# Hedef:
Aşağıdaki öğelerde "Open the group photo in the tweet" ifadesini içeren satırdan "[x=420, y=13]" ifadesini içeren satıra kadar, iki uç da dahil, her satırı hiç değiştirmeden yeniden yazar mısın?

== Sağlanan veriler

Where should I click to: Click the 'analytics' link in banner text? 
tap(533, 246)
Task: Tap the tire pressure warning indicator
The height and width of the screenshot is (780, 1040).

====
== Sağlanan veriler

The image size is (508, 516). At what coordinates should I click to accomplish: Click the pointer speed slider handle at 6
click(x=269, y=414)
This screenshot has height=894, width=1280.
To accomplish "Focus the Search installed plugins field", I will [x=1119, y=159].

====
== Sağlanan veriler

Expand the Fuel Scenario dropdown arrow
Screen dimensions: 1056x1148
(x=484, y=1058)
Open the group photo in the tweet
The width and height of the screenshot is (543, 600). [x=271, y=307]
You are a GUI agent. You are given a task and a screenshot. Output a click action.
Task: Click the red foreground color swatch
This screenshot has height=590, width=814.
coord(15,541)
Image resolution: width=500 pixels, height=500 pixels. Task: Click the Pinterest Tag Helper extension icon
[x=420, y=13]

====

# Görev çıktısı:
Open the group photo in the tweet
The width and height of the screenshot is (543, 600). [x=271, y=307]
You are a GUI agent. You are given a task and a screenshot. Output a click action.
Task: Click the red foreground color swatch
This screenshot has height=590, width=814.
coord(15,541)
Image resolution: width=500 pixels, height=500 pixels. Task: Click the Pinterest Tag Helper extension icon
[x=420, y=13]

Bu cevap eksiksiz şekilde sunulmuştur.